Meligeni - Comecei narrando Counter Strike, narrei a primeira major league do game em 2014, que foi a EMS One em Katowice, um presencial que ocorreu na Alemanha. Depois que conheci o competitivo do Battlefield, que é um jogo que sempre gostei, acabei mudando e migrando cem por cento para ele.
Equipe - Você acha que existe alguma vantagem nos esportes eletrônicos em relação aos esportes "comuns"?

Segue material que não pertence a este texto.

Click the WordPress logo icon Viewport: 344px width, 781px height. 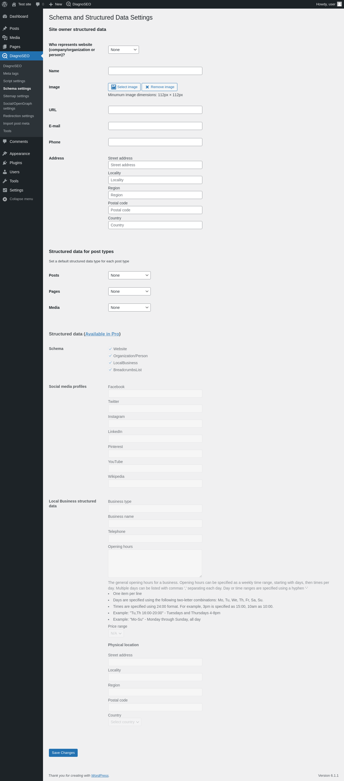pos(5,4)
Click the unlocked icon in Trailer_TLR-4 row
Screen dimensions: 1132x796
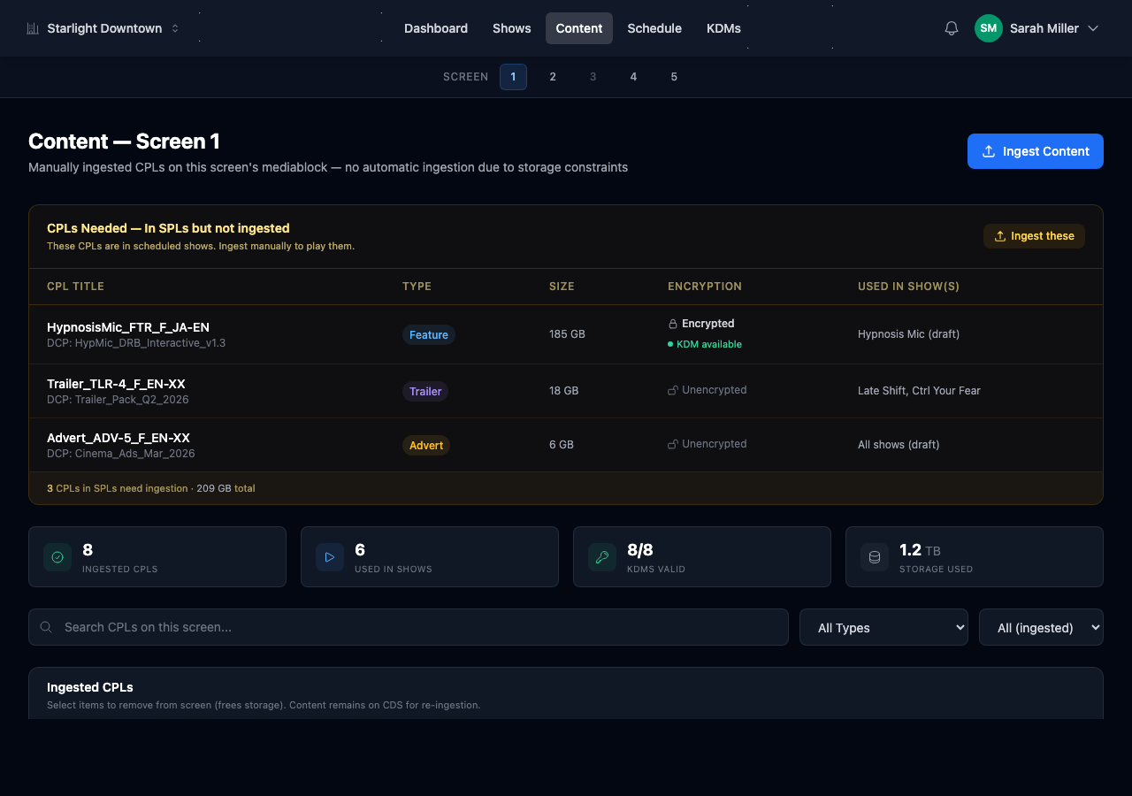point(673,390)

Meligeni - A primeira coisa que devemos lembrar é que, na verdade, ambos são a mesma coisa. Têm muitas pessoas que podem pensar: "ah, o cara que joga futebol não tem nada a ver com o cara que joga esportes eletrônicos", eles são apenas estilos de esportes. Assim como o xadrez é considerado um "esporte da mente", pois você é cadastrado como um atleta. Inclusive, alunos de universidades já ganham bolsas e benefícios por jogarem competitivamente por suas instituições assim como acontece com esportes de contato. O maior problema disso tudo é não poder tirar passaporte como atleta para viajar para eventos presenciais.
Equipe - E você saberia dizer o que exatamente dificulta essa aceitação de passaportes para atletas de e-sports?
Meligeni - Existe muito preconceito em relação ao e-sports justamente por eles estarem ligados aos jogos eletrônicos, que são uma coisa que vem causando muita polêmica, curiosidade e também vem causando muita falta de discernimento de pessoas mais velhas, que não sabem diferenciar uma pessoa dedicada a um esporte eletrônico de uma pessoa realmente viciada em jogos. Existe uma diferença muito grande entre esses dois tipos de pessoas. Obviamente todo competidor ama o game que joga, mas isso não o torna uma pessoa viciada a ponto de brigar com os pais.
Equipe - Qual é a principal dificuldade em ser um caster de e-sports?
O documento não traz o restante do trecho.